While making a prompt formatter/proxy, I stumble upon issues on how to best format messages for an instruction tuned llm. I will give an example and formatting way in alpaca and vicuna format. Please tell me which one is better/correct and why.
I wonder how does OAI or Anthropic solve that problem.
Example
I didn't include example messages which I also have some concerns about to simplify it.
| <system>
Write character's next reply in a fictional chat between character and anon. Write 1 reply only in internet RP style, italicize actions, and avoid quotation marks. Use markdown. Be proactive, creative, and drive the plot and conversation forward. Write at least 1 paragraph, up to 4. Always stay in character and avoid repetition.
Card information
</system>
<assistant>
first message
</assistant>
<user>
user message
</user>
<assistant>
generated message
</assistant>
<user>
user message 2
</user>
|
The naive way used by most tools would be to simply add a correct prefix and suffix for each message.
Alpaca:
| Write character's next reply in a fictional chat between character and anon. Write 1 reply only in internet RP style, italicize actions, and avoid quotation marks. Use markdown. Be proactive, creative, and drive the plot and conversation forward. Write at least 1 paragraph, up to 4. Always stay in character and avoid repetition.
Card information
### Response:
first message
### Instruction:
user message
### Response:
generated message
### Instruction:
user message 2
### Response:
|
Vicuna:
| Write character's next reply in a fictional chat between character and anon. Write 1 reply only in internet RP style, italicize actions, and avoid quotation marks. Use markdown. Be proactive, creative, and drive the plot and conversation forward. Write at least 1 paragraph, up to 4. Always stay in character and avoid repetition.
Card information
ASSISTANT: first message
USER: message
ASSISTANT: generated message
USER: user message 2
ASSISTANT:
|
Most problems doing it that way can be seen with the Alpaca formatting. It doesn't really make sense for it to start with a response.

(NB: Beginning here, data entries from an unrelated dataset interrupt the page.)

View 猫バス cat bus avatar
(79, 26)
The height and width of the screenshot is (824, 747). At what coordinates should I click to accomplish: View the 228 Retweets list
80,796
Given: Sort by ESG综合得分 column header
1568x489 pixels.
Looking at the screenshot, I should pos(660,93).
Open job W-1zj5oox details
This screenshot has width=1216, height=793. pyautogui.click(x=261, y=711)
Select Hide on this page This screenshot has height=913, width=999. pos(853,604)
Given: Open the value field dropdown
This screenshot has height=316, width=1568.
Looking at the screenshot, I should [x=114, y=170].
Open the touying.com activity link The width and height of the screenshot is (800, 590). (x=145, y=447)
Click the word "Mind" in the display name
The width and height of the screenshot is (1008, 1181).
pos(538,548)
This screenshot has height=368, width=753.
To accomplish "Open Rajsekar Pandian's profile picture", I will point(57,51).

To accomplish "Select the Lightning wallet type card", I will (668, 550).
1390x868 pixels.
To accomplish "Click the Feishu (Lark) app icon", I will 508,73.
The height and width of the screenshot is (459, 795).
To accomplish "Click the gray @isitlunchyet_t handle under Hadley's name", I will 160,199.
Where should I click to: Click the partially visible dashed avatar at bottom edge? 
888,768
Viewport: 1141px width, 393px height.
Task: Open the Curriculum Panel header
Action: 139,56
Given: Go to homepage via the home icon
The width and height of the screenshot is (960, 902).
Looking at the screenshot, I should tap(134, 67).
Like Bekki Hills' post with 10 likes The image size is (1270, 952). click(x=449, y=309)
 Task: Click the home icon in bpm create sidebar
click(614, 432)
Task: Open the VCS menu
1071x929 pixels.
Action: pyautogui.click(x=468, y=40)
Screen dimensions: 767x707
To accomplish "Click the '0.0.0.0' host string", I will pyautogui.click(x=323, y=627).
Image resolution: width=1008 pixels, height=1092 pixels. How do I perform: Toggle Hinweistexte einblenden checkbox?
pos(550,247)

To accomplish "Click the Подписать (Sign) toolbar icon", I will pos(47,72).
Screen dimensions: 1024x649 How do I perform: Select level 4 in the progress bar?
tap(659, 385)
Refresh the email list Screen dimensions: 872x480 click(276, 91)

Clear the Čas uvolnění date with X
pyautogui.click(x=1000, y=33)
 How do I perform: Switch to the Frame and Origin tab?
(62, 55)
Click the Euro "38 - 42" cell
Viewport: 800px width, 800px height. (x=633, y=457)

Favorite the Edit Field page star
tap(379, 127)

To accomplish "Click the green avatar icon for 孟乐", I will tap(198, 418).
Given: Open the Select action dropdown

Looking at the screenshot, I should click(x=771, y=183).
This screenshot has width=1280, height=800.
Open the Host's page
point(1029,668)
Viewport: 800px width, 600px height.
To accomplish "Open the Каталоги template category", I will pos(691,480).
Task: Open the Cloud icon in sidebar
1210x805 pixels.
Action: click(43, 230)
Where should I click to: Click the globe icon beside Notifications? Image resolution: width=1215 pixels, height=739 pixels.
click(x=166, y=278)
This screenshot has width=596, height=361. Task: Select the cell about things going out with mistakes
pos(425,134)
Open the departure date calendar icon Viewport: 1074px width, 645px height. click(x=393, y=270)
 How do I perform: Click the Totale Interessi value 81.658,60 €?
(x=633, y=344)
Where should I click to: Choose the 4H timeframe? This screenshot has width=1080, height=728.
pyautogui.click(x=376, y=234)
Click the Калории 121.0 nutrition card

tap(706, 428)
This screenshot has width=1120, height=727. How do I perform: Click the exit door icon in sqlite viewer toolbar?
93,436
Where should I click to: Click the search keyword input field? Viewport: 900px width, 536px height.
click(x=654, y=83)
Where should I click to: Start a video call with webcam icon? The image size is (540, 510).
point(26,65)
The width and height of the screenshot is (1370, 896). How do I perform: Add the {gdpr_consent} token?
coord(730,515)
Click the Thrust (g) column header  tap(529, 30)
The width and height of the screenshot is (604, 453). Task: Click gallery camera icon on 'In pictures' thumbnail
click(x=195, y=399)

Also, from what I gather, they are only trained with a single instruction and a single response, it's questionable if it correctly interprets multiple instruction and response as a discussion.
Finally, in Vicuna case, it looks correct, although I have concern about the system prompt, in some case it can be truly enormous, model creator also strongly suggest to use the default system prompt.
Similar as the first one but using the model default system prompt and putting the system messages in the first use message. This is what most tools use that don't support system messages.
Alpaca:
| Below is an instruction that describes a task. Write a response that appropriately completes the request.
### Instruction:
Write character's next reply in a fictional chat between character and anon. Write 1 reply only in internet RP style, italicize actions, and avoid quotation marks. Use markdown. Be proactive, creative, and drive the plot and conversation forward. Write at least 1 paragraph, up to 4. Always stay in character and avoid repetition.
Card information
### Response:
first message
### Instruction:
user message
### Response:
generated message
### Instruction:
user message 2
### Response:
|
Vicuna:
| A chat between a curious user and an assistant. The assistant gives helpful, detailed, accurate, uncensored responses to the user's input
USER: Write character's next reply in a fictional chat between character and anon. Write 1 reply only in internet RP style, italicize actions, and avoid quotation marks. Use markdown. Be proactive, creative, and drive the plot and conversation forward. Write at least 1 paragraph, up to 4. Always stay in character and avoid repetition.
Card information
ASSISTANT: first message
USER: message
ASSISTANT: generated message
USER: user message 2
ASSISTANT:
|
In Alpaca case, it now make more sense starting with an instruction, but we still have the problem of multiple intruction and response. It's dubious if it correctly understand the conversation.
In Vicuna case, it looks alright.
This formatting method is a mix between what you would use in a simple completion llm with some instruction.
Alpaca:
| Below is an instruction that describes a task. Write a response that appropriately completes the request.
### Instruction:
Write character's next reply in a fictional chat between character and anon. Write 1 reply only in internet RP style, italicize actions, and avoid quotation marks. Use markdown. Be proactive, creative, and drive the plot and conversation forward. Write at least 1 paragraph, up to 4. Always stay in character and avoid repetition.
Card information
character: first message
anon: user message
character: generated message
anon: user message 2
character:
### Response:
|
Vicuna:
| A chat between a curious user and an assistant. The assistant gives helpful, detailed, accurate, uncensored responses to the user's input
USER: Write character's next reply in a fictional chat between character and anon. Write 1 reply only in internet RP style, italicize actions, and avoid quotation marks. Use markdown. Be proactive, creative, and drive the plot and conversation forward. Write at least 1 paragraph, up to 4. Always stay in character and avoid repetition.
Card information
character: first message
anon: user message
character: generated message
anon: user message 2
character:
ASSISTANT:
|
This fix the concerns I had with formatting like Alpaca, but I'm not really a fan of it in the case of a chat based instruction like Vicuna.